» What to work on: Among the entries that follow, find the lines containing the string "pixels" and copy them.

» Available records:
--------------------
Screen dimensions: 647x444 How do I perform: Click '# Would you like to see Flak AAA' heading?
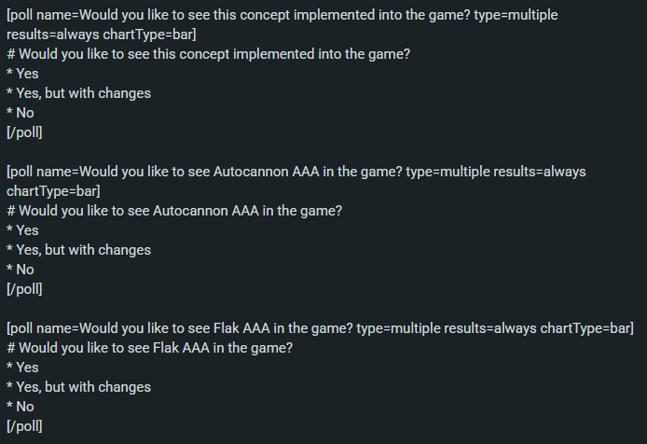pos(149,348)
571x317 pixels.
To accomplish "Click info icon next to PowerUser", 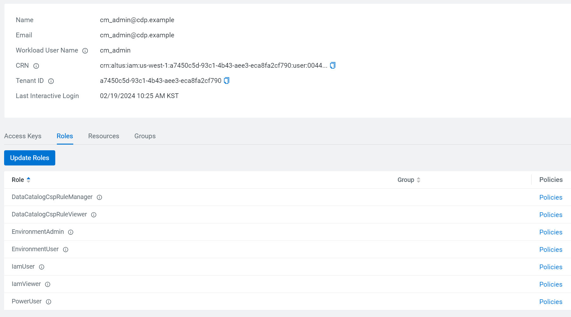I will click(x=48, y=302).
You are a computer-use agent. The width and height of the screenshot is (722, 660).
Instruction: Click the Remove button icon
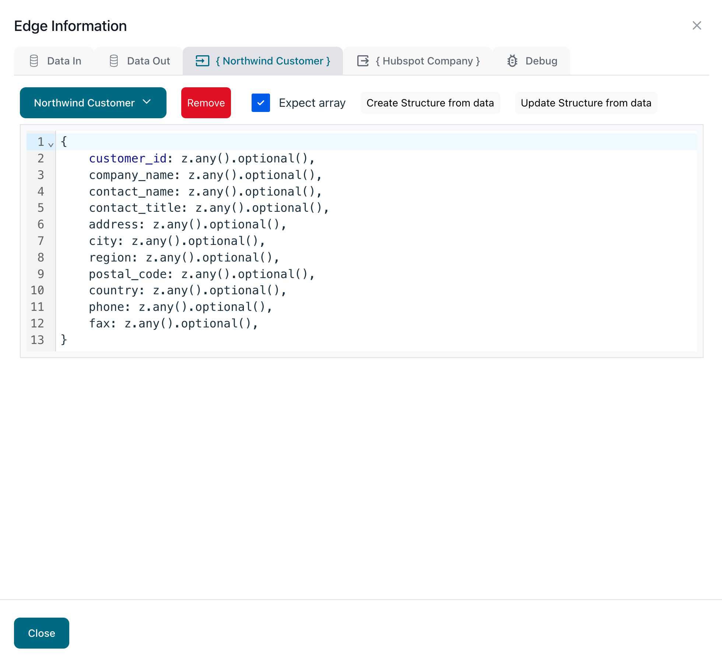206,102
--------------------
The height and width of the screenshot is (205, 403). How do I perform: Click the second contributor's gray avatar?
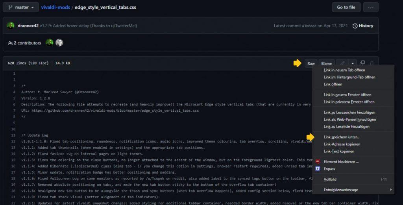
--------------------
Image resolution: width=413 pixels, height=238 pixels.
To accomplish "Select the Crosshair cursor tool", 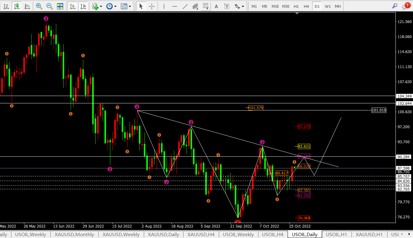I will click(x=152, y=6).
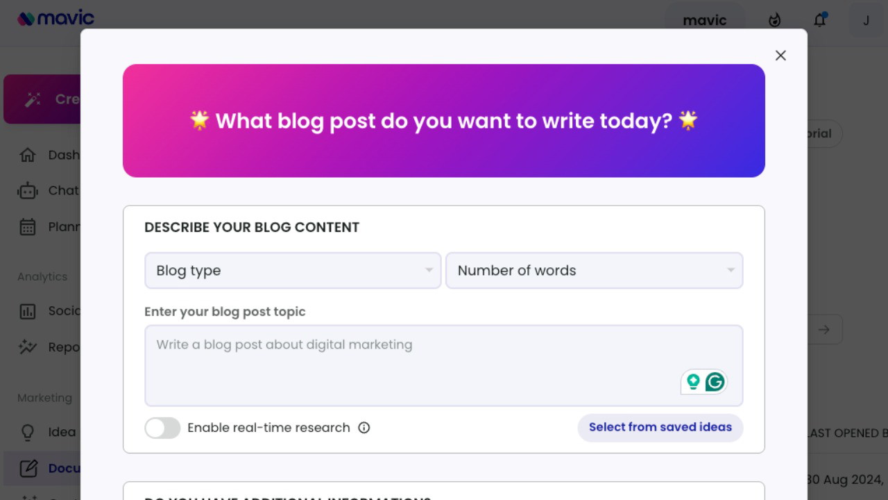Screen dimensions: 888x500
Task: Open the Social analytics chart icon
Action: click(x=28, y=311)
--------------------
» Solution:
571x317 pixels.
Image resolution: width=413 pixels, height=238 pixels.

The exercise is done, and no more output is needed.